=== What you will do ===
With both ends included, transcribe exactly the records below from their first line to the line that contains "Más información. (168, 2562)".

□ □ □

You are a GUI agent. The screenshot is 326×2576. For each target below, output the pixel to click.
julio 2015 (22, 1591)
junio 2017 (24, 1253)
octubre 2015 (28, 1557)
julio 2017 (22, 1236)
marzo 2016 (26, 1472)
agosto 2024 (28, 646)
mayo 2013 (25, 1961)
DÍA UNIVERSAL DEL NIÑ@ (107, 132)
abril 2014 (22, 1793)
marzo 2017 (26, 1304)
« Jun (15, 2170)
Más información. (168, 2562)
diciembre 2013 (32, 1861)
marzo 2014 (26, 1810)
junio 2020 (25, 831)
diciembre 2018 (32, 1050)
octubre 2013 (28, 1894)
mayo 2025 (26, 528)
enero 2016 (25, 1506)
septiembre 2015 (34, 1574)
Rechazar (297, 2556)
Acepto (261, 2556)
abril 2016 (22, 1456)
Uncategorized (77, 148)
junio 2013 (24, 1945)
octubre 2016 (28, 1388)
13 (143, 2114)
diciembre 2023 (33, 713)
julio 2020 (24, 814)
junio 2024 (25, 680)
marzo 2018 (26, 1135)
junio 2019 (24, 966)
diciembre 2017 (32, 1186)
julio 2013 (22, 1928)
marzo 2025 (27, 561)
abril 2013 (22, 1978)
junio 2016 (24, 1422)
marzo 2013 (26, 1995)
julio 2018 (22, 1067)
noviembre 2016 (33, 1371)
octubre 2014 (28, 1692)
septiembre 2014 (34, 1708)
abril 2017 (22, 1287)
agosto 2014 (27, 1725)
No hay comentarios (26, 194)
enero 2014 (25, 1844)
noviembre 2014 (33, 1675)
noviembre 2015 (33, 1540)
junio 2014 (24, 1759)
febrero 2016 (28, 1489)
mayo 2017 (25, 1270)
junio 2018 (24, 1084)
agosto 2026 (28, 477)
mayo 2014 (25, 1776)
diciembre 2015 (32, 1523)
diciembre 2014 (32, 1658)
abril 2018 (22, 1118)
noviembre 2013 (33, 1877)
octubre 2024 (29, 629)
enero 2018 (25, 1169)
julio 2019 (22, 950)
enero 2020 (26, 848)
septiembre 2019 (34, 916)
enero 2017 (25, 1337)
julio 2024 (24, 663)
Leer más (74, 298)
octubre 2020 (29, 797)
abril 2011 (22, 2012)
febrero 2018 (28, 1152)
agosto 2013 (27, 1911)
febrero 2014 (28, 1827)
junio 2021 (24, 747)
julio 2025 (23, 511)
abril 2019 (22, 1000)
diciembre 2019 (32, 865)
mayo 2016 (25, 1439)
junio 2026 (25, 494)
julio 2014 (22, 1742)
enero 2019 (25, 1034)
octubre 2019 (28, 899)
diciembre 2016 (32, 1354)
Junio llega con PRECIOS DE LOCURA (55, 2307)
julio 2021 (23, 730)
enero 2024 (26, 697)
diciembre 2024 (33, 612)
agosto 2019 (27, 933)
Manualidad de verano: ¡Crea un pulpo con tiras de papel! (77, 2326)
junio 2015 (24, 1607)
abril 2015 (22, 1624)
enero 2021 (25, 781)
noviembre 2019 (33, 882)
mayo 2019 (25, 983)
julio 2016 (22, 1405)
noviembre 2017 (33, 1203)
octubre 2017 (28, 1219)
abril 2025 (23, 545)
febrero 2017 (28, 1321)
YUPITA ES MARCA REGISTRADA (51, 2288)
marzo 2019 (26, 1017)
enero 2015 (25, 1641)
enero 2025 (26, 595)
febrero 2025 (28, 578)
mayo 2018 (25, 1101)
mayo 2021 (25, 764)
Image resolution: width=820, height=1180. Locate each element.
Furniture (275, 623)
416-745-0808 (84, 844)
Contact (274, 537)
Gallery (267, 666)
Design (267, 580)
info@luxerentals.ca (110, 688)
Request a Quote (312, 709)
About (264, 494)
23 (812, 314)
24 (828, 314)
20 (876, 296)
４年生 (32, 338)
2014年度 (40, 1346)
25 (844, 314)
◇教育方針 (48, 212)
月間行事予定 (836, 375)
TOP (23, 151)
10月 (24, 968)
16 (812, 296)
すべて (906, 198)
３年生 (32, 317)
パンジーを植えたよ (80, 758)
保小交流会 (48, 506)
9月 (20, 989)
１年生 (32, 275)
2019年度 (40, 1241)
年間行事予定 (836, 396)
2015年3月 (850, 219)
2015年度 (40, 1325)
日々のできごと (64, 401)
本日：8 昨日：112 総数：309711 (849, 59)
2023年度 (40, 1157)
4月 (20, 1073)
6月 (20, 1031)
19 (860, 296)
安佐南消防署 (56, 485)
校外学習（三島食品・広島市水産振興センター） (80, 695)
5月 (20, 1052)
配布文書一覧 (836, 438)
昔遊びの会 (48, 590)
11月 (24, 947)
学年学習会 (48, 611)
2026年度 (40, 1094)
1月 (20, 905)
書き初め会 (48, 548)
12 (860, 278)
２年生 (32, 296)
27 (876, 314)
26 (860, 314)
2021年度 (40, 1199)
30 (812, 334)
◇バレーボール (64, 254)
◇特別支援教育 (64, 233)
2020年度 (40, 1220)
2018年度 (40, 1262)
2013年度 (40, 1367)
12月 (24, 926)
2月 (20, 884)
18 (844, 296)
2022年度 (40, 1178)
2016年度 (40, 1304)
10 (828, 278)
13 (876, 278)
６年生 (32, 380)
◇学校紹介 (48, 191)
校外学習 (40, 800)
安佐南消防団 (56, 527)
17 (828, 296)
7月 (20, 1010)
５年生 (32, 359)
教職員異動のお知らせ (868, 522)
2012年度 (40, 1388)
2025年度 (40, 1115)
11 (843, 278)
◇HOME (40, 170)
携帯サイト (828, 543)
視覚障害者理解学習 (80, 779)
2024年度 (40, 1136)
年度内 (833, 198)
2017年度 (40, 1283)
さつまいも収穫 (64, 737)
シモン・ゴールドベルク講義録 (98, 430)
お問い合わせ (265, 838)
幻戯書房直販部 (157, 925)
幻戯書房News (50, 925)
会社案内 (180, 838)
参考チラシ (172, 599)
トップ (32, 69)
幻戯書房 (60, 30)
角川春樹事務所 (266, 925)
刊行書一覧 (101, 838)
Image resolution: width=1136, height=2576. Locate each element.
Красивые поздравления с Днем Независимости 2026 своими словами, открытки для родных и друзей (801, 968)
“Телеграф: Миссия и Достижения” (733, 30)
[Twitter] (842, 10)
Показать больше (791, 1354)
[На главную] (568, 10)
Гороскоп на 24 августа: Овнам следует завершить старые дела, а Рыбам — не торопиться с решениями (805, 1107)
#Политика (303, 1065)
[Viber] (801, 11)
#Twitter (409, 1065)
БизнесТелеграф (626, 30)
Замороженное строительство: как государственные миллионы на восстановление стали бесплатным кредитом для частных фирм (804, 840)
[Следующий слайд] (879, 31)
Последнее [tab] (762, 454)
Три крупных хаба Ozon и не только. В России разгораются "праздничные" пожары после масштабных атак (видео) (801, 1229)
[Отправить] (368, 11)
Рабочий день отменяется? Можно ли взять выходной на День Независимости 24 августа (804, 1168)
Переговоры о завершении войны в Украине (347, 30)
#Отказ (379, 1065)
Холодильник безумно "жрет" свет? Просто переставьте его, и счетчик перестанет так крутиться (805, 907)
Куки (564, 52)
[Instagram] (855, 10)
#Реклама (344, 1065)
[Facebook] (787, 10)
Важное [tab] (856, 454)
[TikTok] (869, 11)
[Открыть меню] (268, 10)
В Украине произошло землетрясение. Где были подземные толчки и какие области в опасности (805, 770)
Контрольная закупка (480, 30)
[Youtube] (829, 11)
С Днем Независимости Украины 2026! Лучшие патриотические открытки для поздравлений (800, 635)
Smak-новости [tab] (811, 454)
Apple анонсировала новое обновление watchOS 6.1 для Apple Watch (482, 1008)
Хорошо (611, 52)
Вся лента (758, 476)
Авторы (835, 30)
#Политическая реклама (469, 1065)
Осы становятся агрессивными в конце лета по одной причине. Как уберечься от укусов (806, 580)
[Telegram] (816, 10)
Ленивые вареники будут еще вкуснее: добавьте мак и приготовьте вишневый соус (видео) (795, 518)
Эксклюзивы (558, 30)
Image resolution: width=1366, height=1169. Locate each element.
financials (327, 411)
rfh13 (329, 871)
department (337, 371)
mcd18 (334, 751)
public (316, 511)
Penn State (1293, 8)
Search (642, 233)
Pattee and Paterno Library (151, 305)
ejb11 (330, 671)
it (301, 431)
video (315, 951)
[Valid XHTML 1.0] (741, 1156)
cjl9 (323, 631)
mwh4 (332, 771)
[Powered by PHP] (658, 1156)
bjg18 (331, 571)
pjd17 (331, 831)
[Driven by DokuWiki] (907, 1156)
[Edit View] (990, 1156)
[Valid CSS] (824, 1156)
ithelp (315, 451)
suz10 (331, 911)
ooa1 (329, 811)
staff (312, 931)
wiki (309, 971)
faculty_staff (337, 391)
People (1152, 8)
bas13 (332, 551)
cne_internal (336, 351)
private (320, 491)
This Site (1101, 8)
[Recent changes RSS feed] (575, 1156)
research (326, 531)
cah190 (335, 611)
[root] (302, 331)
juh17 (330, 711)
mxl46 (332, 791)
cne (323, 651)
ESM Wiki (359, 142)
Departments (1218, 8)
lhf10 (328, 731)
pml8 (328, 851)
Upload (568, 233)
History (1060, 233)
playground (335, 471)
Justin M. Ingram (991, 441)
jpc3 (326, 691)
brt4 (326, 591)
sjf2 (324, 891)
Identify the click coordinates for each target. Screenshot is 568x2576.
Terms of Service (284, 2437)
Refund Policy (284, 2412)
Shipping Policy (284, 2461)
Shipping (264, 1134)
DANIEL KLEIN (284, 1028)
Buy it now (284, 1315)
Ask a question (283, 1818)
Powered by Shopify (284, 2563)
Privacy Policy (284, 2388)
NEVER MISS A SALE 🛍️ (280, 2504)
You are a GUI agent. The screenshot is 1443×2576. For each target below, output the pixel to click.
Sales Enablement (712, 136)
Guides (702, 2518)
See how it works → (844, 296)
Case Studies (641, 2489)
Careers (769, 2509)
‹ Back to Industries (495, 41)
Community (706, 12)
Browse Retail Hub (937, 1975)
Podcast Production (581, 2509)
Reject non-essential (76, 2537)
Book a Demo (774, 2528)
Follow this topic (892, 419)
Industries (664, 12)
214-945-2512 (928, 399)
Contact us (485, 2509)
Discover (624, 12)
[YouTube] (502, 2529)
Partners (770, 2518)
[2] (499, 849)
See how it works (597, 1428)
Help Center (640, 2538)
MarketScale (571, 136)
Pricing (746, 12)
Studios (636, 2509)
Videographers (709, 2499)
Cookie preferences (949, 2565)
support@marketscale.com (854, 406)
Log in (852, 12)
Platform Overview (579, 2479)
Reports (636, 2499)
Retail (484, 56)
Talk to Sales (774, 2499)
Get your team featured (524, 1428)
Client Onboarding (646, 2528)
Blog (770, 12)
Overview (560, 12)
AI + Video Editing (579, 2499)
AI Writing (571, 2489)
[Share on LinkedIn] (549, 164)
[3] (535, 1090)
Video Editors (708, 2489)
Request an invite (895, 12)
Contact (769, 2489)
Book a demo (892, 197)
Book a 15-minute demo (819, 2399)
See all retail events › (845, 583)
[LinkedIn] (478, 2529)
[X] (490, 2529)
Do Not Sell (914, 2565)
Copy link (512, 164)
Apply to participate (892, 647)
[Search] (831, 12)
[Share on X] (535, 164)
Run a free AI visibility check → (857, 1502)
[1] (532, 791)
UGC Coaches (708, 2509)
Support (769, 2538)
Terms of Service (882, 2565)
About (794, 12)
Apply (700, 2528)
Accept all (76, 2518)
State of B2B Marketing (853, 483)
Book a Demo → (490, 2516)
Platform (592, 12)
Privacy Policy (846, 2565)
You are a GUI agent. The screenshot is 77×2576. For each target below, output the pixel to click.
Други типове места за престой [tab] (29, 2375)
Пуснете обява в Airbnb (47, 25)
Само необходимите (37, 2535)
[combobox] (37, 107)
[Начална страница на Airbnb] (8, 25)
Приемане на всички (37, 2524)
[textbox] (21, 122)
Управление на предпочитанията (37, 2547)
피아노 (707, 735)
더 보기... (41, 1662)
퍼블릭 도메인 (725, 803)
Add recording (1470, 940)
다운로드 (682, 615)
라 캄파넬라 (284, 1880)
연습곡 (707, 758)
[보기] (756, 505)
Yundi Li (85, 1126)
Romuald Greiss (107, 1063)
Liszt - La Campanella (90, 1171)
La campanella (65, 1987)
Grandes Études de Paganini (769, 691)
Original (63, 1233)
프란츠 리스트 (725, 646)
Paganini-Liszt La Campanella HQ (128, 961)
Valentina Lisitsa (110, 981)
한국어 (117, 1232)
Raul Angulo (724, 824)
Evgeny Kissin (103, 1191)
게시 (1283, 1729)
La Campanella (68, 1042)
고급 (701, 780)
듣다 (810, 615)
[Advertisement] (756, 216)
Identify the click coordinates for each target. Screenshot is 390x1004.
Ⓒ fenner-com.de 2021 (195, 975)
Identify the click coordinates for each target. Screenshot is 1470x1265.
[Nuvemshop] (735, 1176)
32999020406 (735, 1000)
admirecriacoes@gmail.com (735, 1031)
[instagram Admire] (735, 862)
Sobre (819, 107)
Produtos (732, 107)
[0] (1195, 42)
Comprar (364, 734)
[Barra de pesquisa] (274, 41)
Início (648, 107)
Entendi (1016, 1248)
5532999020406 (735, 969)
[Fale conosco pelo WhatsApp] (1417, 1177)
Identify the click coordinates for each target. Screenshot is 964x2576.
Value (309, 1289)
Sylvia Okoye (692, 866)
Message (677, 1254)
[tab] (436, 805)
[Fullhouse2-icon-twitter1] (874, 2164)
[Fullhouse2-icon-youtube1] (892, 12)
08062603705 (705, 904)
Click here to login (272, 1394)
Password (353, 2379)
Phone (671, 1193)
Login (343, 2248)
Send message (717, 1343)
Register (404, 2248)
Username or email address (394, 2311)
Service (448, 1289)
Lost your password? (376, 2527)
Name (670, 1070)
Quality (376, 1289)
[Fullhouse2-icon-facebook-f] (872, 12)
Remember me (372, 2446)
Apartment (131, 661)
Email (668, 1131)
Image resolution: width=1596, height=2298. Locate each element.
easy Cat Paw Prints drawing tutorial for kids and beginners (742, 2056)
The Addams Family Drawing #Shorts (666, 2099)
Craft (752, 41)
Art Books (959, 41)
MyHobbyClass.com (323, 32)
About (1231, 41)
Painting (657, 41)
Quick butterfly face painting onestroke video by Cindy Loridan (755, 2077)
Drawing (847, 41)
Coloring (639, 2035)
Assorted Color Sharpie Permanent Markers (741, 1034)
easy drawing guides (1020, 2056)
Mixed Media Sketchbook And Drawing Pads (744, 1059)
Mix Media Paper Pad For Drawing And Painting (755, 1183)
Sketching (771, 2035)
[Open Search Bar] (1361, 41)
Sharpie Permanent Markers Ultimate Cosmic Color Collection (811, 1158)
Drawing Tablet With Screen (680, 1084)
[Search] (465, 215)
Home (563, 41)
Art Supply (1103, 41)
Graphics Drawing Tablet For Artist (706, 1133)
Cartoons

□ □ □

=== Response area ===
You are a GUI agent. The screenshot is 326×2576. For each target below, output the pixel to click.
julio 2015 (22, 1591)
junio 2017 (24, 1253)
octubre 2015 (28, 1557)
julio 2017 (22, 1236)
marzo 2016 (26, 1472)
agosto 2024 (28, 646)
mayo 2013 (25, 1961)
DÍA UNIVERSAL DEL NIÑ@ (107, 132)
abril 2014 (22, 1793)
marzo 2017 (26, 1304)
« Jun (15, 2170)
Más información. (168, 2562)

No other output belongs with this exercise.